Few things are worse than spam disguised as real content.
Over the past few years, spam – including actual fake episodes – has become a real problem in our industry. In RSS.com’s ongoing battle to combat podcast spam and thanks to the magic of natural language processing techniques, we have come out solidly in the lead.
Curious to find out how we did it? Then read on…
By Alberto Betella, PhD
This is a guest post case study by our friends at podcast hosting provider RSS.com
Identifying Exploited Areas
The modus operandi of a creative malignant agent is to try and figure out how to use a system against itself. In this case, there were three facets of the platform that RSS.com has built to promote podcasters that the spammers realized they could potentially exploit.
The first exploit targeted RSS.com’s freemium business model, which lets creators start using our tools without providing credit card details upfront. Obviously, this meant that spammers could create a theoretically limitless number of new “shows” with exactly one episode and use our platform to publish them.
Secondly, they wanted to leech off our website’s clean technical reputation to lend a misleading credibility to themselves. You see, to make content delivery seamless, we’ve automated the creation of a public webpage for each show. This not only gave spammers a quick and easy method of establishing technically clean search engine optimization (SEO) for their “shows,” but also gave them improved backlinks via the podcast description section.
And finally, to improve their discoverability, they submitted their podcast “episodes,” which were usually randomly strung together strings of noise and musical extracts, to major podcast directories (such as Amazon Music and Spotify) either manually or through our API integrations.
Hundreds of Fake Podcasts
To emphasize the scale of this problem: there were hundreds upon hundreds of these fake podcast shows. Normally, when something like this is done at scale, one expects to find that it’s being driven by bots. These were not. Bots have patterns of behavior that are easy for other bots to identify automatically. But the usual rules of identification were not flagging these fake shows. This meant that these were all being created and uploaded by real users.
Once we had identified their goals (which we outlined above), we got to work!
The first two facets of their exploit—our freemium model and automated webpage building—were simple to solve, especially after consulting Google’s methods for dealing with such common tactics:
First, we identified every show that met the following criteria:
- it had only one short episode, and
- the publisher didn’t have an active subscription to our service.

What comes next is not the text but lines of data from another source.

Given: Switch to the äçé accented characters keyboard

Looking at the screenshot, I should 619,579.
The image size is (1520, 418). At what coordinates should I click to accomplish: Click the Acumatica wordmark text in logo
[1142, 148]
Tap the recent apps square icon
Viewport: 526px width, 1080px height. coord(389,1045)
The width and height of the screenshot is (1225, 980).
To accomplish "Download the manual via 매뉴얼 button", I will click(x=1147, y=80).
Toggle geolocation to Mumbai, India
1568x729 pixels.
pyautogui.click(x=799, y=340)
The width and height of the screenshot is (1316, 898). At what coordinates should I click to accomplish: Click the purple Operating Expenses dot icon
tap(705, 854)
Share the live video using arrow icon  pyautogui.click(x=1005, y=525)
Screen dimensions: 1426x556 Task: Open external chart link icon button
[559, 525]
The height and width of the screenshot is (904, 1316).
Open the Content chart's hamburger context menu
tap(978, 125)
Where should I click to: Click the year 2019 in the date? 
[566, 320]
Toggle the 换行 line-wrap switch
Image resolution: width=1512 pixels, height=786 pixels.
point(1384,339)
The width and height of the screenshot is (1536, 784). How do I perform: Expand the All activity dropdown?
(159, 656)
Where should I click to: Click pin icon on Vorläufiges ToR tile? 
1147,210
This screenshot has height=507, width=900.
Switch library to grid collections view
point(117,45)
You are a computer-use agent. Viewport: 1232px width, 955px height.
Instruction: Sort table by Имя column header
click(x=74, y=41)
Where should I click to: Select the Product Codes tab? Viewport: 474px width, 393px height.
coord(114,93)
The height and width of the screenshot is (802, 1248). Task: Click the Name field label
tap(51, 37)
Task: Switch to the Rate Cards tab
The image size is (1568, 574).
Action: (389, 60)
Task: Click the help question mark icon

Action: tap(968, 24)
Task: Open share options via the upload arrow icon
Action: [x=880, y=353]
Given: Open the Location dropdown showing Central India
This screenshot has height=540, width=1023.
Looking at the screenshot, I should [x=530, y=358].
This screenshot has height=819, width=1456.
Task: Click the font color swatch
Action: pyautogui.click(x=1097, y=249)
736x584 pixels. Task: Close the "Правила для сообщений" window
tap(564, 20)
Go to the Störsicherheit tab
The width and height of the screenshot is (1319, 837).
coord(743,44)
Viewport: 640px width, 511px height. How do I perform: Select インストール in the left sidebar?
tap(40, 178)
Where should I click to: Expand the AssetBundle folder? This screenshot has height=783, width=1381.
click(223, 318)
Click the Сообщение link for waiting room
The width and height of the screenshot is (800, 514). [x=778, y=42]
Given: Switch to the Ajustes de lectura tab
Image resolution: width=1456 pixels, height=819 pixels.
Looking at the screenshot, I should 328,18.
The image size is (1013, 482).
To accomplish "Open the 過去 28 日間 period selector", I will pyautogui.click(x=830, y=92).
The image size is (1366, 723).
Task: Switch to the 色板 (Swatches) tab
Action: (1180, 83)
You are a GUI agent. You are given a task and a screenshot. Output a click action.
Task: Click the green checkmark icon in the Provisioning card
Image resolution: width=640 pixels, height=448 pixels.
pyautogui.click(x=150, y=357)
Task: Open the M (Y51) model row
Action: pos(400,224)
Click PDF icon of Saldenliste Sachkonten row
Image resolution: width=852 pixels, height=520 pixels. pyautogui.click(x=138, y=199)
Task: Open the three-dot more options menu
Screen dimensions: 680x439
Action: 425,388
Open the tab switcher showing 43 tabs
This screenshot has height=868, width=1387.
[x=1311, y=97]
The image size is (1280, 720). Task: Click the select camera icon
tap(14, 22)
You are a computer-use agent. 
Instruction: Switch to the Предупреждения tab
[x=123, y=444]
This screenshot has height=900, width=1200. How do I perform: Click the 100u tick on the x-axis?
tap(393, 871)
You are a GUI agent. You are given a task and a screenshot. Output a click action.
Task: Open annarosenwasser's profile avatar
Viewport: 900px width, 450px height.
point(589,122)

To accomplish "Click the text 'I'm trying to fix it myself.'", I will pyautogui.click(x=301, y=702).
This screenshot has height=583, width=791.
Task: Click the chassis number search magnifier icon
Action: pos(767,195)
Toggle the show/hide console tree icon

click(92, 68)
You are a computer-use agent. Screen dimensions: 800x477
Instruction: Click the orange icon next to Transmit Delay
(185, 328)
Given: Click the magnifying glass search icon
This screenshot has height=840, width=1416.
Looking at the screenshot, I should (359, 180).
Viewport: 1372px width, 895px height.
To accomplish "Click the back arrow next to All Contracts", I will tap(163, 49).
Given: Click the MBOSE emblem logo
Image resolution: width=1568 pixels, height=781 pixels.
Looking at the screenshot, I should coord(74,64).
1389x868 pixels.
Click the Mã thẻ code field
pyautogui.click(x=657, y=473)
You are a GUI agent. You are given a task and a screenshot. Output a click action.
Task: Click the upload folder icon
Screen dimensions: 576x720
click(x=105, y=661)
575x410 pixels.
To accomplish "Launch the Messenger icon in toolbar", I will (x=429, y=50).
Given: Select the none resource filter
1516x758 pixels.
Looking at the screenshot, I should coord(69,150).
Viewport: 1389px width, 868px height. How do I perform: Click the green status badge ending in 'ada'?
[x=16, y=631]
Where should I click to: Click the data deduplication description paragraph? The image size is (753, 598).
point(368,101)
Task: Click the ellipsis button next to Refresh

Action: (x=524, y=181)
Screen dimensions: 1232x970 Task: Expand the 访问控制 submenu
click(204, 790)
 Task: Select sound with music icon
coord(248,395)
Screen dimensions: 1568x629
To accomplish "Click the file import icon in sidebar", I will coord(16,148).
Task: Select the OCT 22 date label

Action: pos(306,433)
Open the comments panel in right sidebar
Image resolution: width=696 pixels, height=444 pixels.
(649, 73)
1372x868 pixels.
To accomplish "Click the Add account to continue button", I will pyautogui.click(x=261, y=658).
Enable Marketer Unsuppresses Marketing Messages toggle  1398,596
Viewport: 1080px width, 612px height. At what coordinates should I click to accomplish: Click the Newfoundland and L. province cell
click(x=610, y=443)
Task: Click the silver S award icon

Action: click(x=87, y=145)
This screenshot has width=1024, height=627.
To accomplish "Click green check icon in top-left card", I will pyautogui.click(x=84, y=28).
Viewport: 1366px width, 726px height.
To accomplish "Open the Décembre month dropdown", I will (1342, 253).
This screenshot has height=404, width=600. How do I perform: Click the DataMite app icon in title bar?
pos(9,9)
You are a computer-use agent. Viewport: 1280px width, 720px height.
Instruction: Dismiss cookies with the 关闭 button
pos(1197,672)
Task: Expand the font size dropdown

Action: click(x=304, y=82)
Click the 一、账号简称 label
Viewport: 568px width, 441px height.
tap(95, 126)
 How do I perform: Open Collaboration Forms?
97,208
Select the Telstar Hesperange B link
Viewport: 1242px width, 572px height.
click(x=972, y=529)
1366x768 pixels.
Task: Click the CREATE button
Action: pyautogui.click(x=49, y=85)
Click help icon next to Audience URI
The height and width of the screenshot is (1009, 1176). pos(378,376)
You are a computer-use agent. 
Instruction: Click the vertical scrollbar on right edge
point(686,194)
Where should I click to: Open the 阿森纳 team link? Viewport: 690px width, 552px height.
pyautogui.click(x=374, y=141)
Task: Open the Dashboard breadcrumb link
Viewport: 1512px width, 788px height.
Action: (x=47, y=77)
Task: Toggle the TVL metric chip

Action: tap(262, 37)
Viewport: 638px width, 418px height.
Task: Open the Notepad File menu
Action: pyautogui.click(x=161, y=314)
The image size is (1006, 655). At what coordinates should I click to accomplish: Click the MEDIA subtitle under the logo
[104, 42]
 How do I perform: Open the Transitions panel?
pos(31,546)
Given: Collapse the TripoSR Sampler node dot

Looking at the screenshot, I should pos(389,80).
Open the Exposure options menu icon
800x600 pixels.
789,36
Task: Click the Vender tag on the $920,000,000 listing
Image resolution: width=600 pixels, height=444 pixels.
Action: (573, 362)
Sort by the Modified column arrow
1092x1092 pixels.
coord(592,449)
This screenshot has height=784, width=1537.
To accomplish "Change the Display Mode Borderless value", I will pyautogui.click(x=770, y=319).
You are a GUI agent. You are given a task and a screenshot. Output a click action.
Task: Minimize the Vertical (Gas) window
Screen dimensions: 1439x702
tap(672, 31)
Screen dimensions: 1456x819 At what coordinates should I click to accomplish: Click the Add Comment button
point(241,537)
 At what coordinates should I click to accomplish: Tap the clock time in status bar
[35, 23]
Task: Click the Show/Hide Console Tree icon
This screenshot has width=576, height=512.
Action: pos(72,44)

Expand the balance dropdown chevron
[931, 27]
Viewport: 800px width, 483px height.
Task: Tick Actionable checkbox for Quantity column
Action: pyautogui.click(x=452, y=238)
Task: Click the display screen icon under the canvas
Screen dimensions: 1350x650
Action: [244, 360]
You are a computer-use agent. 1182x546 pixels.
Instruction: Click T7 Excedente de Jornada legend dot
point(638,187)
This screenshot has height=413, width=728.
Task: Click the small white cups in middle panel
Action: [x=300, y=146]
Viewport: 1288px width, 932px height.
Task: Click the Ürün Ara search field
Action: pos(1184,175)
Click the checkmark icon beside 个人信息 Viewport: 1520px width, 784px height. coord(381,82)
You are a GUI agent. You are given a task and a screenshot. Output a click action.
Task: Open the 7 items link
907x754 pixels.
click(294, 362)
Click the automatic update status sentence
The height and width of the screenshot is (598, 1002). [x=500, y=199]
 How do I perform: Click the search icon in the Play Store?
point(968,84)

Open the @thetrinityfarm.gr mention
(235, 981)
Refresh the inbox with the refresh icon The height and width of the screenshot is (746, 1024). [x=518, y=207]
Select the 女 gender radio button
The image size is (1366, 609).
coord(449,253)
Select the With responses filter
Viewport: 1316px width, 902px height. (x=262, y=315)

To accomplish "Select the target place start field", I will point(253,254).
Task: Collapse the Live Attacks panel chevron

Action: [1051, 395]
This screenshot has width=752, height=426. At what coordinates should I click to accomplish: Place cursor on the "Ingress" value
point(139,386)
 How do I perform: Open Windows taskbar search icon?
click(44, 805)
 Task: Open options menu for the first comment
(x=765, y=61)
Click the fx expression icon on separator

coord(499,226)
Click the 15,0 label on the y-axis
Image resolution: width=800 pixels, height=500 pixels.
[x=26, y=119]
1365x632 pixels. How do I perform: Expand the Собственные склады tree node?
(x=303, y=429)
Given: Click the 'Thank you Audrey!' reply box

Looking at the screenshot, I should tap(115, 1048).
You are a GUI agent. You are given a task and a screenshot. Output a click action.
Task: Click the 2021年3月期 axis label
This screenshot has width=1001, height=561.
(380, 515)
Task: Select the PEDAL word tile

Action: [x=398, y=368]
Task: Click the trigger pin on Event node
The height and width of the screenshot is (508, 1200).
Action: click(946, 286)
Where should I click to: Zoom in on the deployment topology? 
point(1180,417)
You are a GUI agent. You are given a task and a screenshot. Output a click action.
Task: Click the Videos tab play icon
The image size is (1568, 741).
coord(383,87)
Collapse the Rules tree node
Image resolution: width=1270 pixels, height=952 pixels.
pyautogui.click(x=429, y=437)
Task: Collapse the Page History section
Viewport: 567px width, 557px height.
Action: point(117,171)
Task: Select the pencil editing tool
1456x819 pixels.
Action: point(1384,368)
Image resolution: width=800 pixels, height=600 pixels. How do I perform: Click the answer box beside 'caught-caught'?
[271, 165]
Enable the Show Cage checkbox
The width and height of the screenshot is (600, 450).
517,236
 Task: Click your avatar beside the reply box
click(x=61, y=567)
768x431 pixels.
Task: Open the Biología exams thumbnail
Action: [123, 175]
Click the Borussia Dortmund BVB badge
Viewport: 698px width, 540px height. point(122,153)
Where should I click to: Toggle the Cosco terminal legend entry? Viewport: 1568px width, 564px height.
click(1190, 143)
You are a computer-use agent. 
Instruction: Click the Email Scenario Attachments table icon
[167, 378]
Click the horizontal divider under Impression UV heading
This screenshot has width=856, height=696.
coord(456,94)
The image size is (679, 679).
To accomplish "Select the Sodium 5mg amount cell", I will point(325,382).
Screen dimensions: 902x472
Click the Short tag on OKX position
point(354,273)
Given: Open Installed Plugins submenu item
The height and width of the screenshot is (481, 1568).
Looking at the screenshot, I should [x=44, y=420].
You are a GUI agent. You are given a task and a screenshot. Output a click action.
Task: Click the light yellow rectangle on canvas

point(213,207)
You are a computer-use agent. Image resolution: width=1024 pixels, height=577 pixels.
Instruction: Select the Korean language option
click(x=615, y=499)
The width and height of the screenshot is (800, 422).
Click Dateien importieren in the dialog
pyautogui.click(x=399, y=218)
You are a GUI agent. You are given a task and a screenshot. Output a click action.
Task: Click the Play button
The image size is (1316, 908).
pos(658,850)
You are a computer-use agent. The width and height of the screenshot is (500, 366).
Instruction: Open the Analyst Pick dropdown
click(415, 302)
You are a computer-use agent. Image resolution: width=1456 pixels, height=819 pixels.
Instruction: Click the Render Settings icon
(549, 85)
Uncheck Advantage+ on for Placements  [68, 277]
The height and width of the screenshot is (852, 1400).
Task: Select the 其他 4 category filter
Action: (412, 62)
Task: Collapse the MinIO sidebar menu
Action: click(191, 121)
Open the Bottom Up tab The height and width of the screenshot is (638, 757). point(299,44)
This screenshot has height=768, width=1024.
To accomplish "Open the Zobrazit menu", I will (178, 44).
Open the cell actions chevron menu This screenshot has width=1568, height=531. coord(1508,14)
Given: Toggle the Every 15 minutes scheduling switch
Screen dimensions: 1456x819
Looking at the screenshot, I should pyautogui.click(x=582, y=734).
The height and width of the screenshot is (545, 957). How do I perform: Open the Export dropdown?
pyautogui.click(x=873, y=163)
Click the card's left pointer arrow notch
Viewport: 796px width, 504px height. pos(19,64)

Once we’d done that, we added a rel=”ugc” attribute, and similar, to the webpage meta tags and to all the hyperlinks for all such shows. The purpose of modifying the metadata of these pages in this way was to signal to web crawlers not to index them for search results, and also to discount the backlinks linking to these pages. In other words, we curtailed the incentive to create such spam pages.
The third facet, involving high-volume spam podcast submissions to other directories, was harder to solve. We had two options:
- we could either hire more people whose sole task would be to review submissions manually, or
- we could let our in-house team flex their under-utilized AI/machine-learning muscles to craft a scalable, cost-efficient way to deal with this.
We went with option B.
Natural Language Processing
Okay, let’s talk about Natural Language Processing (NLP).
Teaching AI how to read, parse and understand how humans write or speak has been one of the most wildly successful projects in computing. Generally speaking, NLP uses pre-tagged text from a huge corpus of words to parse the syntax and semantics of human communication. It does this by breaking words down to their root form, removing filler words, analyzing word frequency, and chunk texts into easy-to-understand tokens.
At this point, the science of NLP has progressed enough to let trained AI models analyze survey results, deal with customer feedback, and, as it pertains to our case, detect spam! You see, most SEO information is textual, which means it’s smack in the domain of NLP analysis!
Back to our problem.
It turns out that our spammers would rarely put any effort into the audio portion of the content they were uploading to our platform. In other words, we could safely ignore that and focus instead on the text portions of their uploads.
We manually reviewed suspicious podcast pages on our platforms and isolated the ones that we thought qualified as spam. Next, we extracted the titles and descriptions from these suspect pages and used them to create a corpus of training data. We fed this data to our ML model. Once trained, we built SpamBot, whose job was to crawl through our shows, extract the relevant text, and use our ML model to output a SPAM score.
If the SPAM score for any given podcast was too high, the bot would auto-delete it. If it was under that critical score but still suspicious, the bot would notify us via a Slack integration. Then, we had to review the podcast ourselves to determine if it was spam.
An important aspect of this manual review process is that it helps our team flag false positives. We were also able to improve the bot’s performance by correcting it in those instances. And yes, we can provide the bot with that feedback via a simple click right there in Slack!
This continuous semi-supervisory training was critical to getting our bot’s spam recognition accuracy to where it is now.
An important aspect of this manual review process is that it also helps our team flag false positives. This semi-supervisory training was critical to helping improve the accuracy of our SPAM bot. You can see the results in the confusion matrix below:
As you can see, with a precision of 99.32%, there’s barely a need for human intervention anymore.
Good to Great
But just because our bot was good didn’t mean we couldn’t make it great. We came up with other ways to differentiate between genuine content and spam. For instance, genuine content was more likely to have its own custom cover art rather than the default that RSS.com provides.
Another thing we did was to start auto-transcribing the audio in our content into text, and then feed the transcripted text into the same machine-learning model we use to flag the podcast descriptions.
That transcription not only helps us detect spam, but also becomes a bonus feature that we can offer to our users.
Our bot was also having problems with false positives, e.g. flagging of podcast content that was produced in less-frequently represented languages (like French). We enhanced this via the simple solution of training our ML model using the text from the most popular podcasts from France.
Stopping Podcast Spammers
We hope that by sharing these strategies, other serious players and creators in podcasting are able to tackle their own inevitable flood of spam content.